— Work required —
All lines from the one that contains "Task: Click the font size 'A' toolbar icon" to the end of the data must be retyped exactly. Pictures are not retyped.
BEGIN Supplied data
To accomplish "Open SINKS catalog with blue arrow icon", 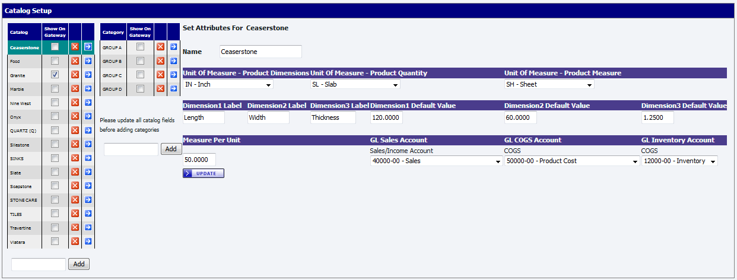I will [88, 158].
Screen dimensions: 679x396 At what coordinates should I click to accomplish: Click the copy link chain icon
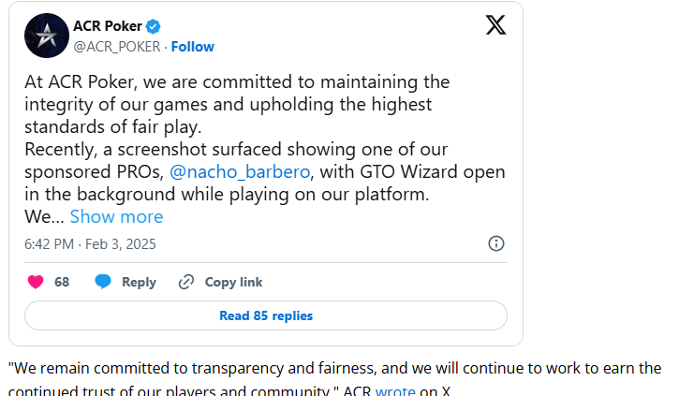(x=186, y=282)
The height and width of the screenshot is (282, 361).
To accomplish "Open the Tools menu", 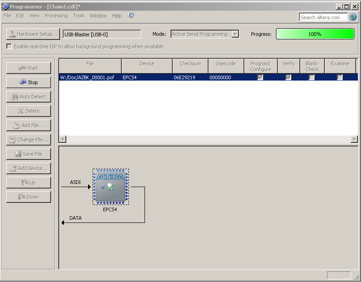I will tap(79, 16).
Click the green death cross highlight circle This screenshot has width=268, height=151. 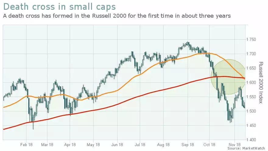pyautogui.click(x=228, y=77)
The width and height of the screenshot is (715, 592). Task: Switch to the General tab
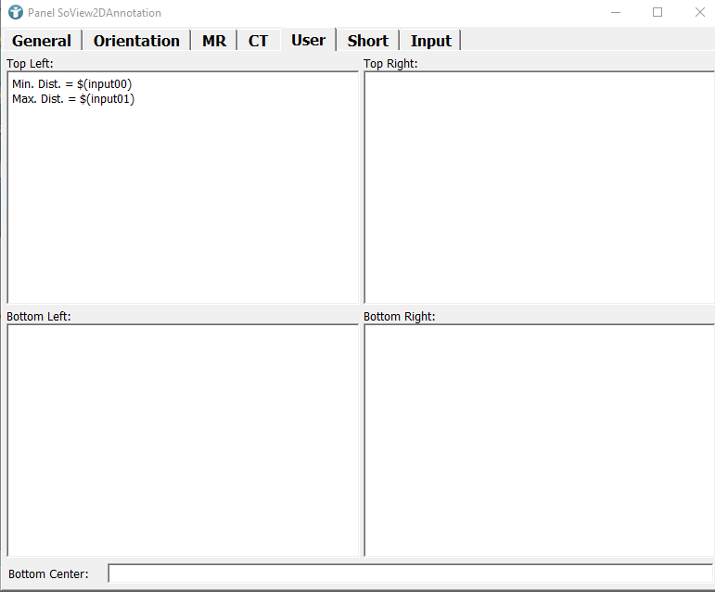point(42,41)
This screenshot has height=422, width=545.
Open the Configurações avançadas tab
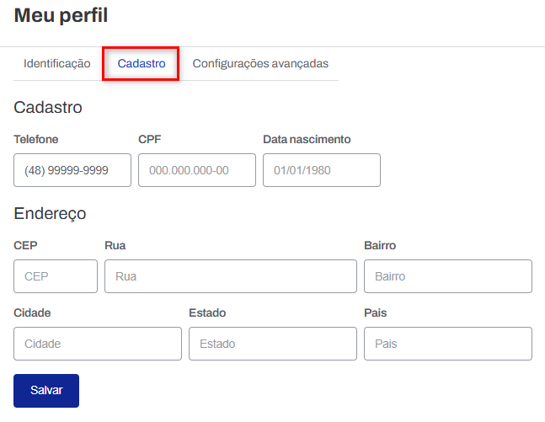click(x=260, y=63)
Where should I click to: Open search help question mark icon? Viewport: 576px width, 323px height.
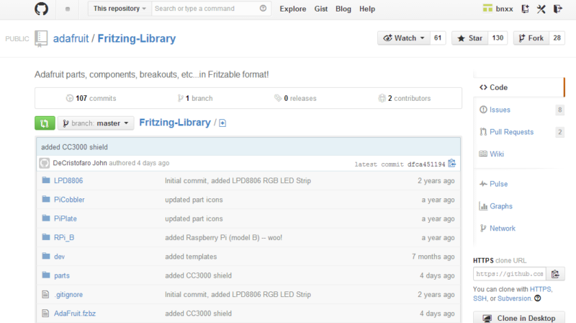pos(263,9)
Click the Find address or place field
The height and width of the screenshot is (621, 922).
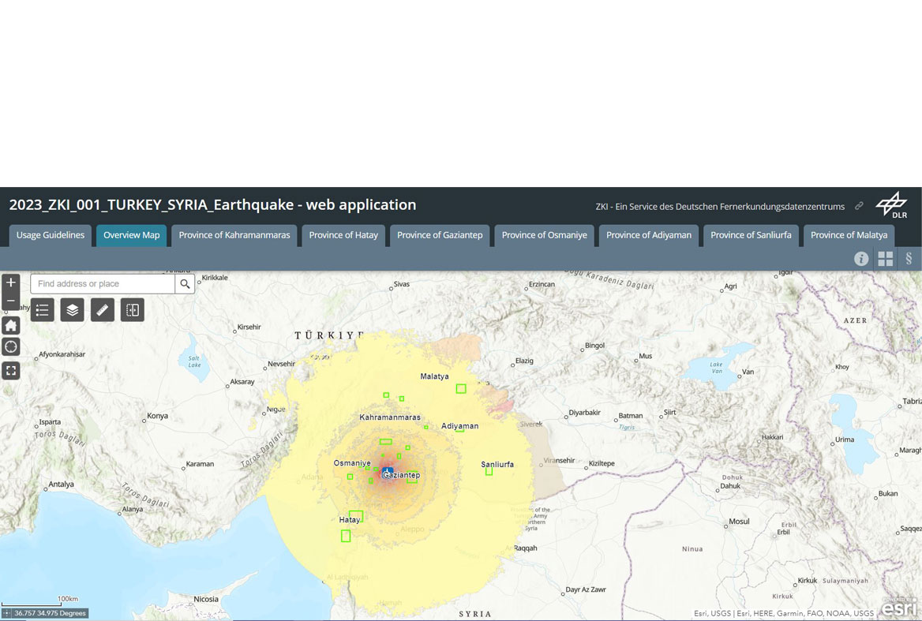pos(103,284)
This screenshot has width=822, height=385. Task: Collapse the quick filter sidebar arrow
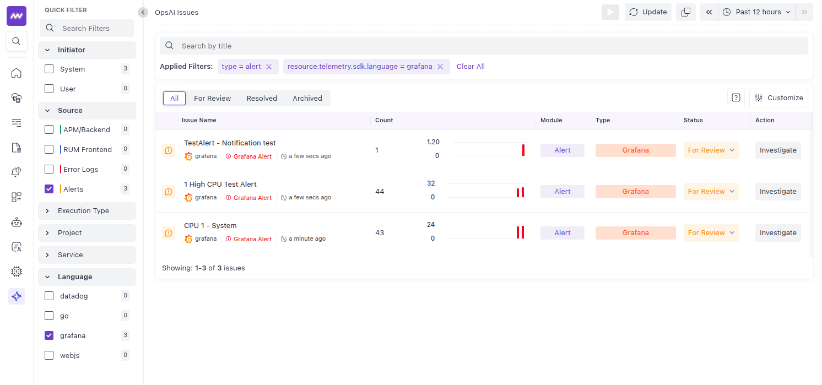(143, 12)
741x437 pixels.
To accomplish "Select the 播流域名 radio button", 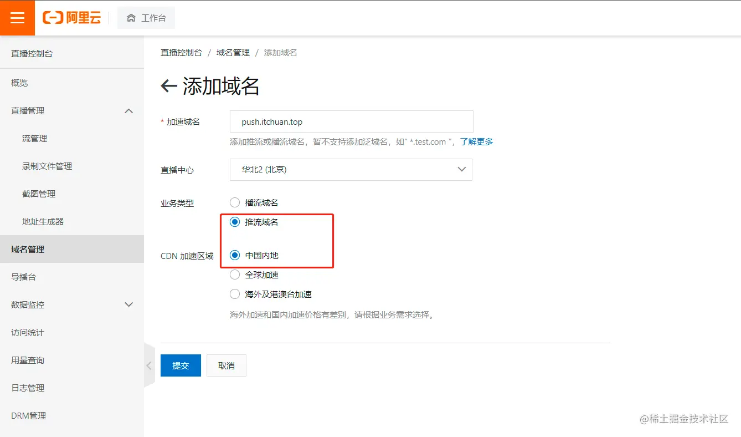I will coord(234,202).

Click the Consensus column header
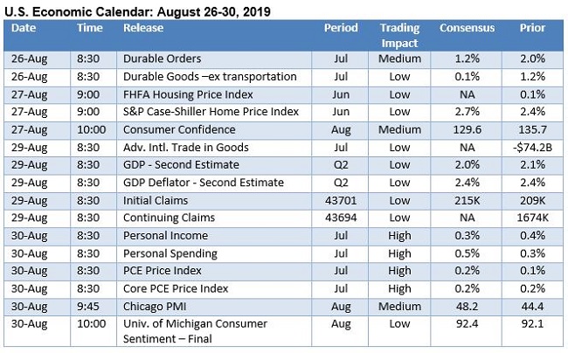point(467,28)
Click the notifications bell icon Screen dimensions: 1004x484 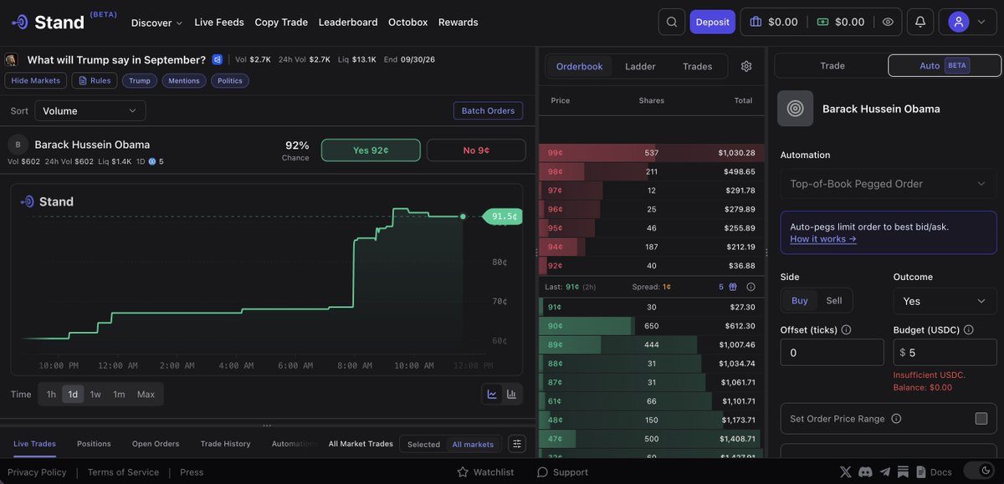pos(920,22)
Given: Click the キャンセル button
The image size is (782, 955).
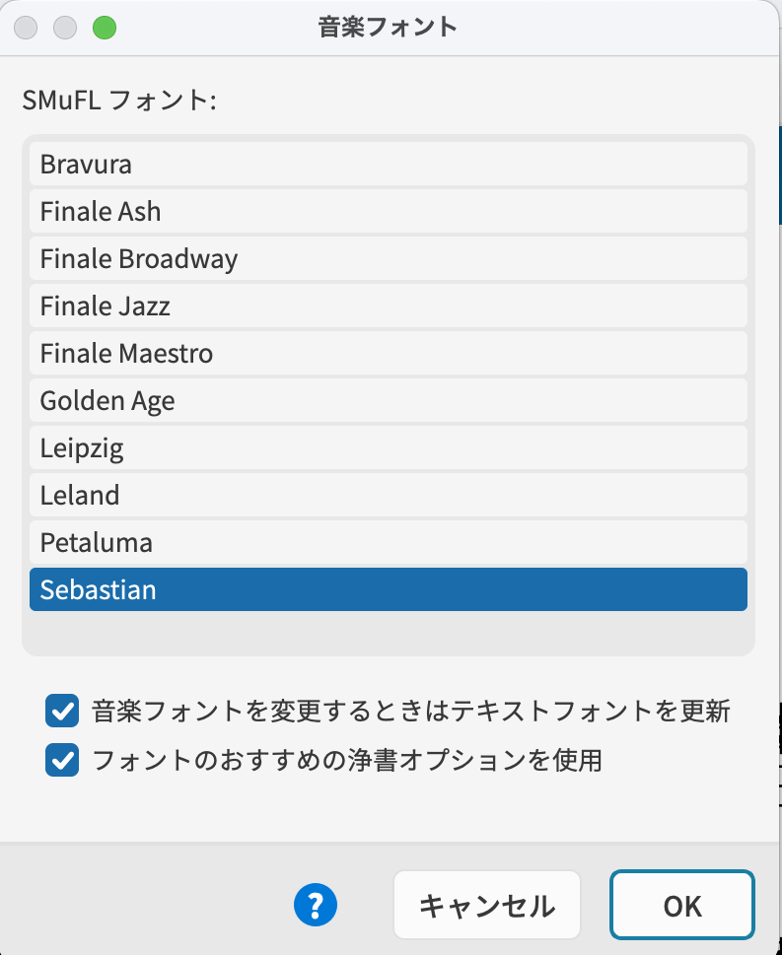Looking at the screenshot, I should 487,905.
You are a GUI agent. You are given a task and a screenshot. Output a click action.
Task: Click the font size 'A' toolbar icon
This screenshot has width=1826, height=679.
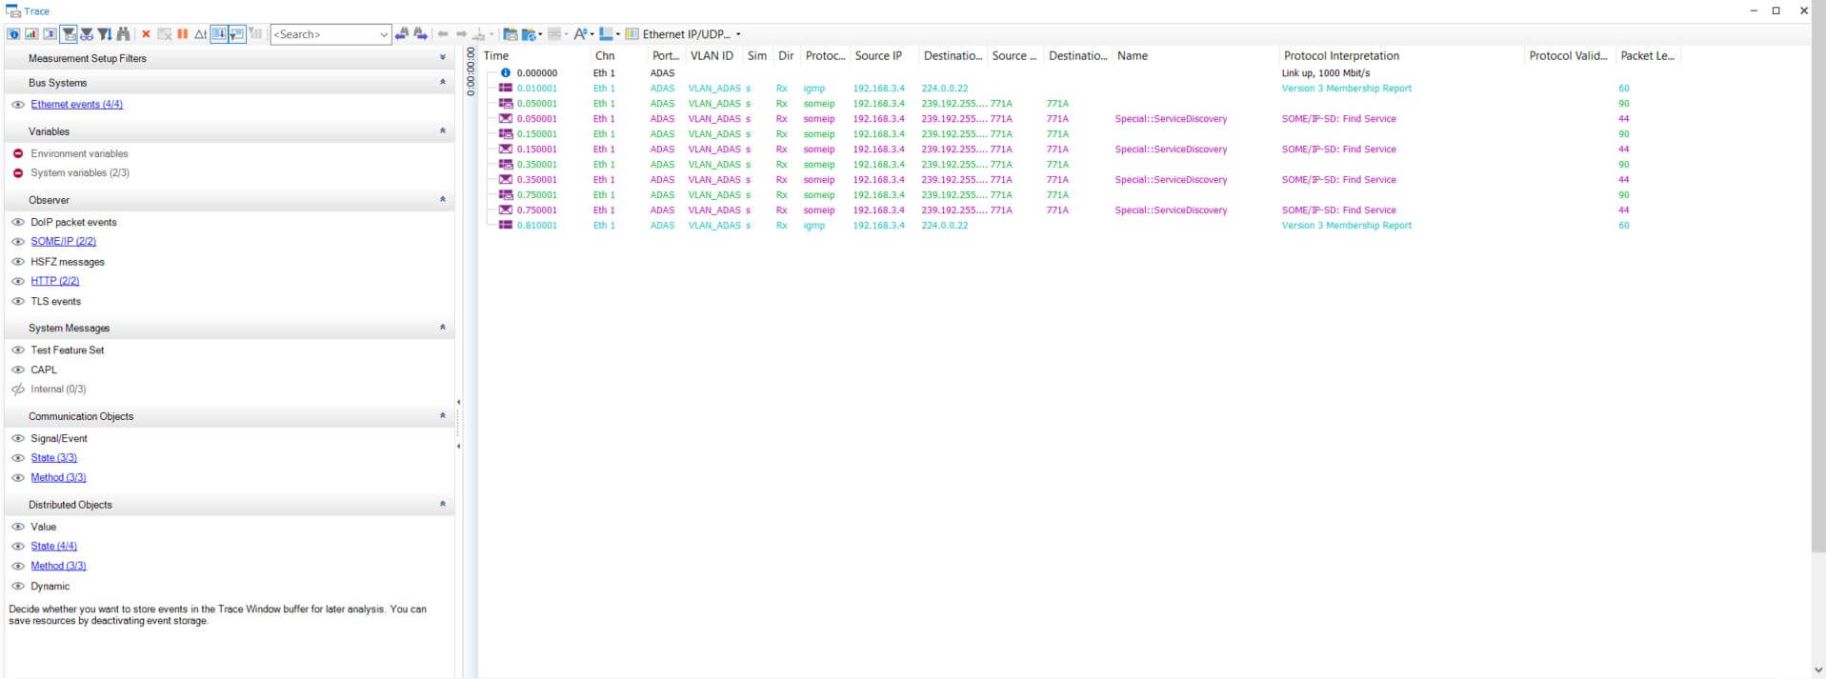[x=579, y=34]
END Supplied data
— Response to the task —
Task: Click the font size 'A' toolbar icon
This screenshot has width=1826, height=679.
[x=579, y=34]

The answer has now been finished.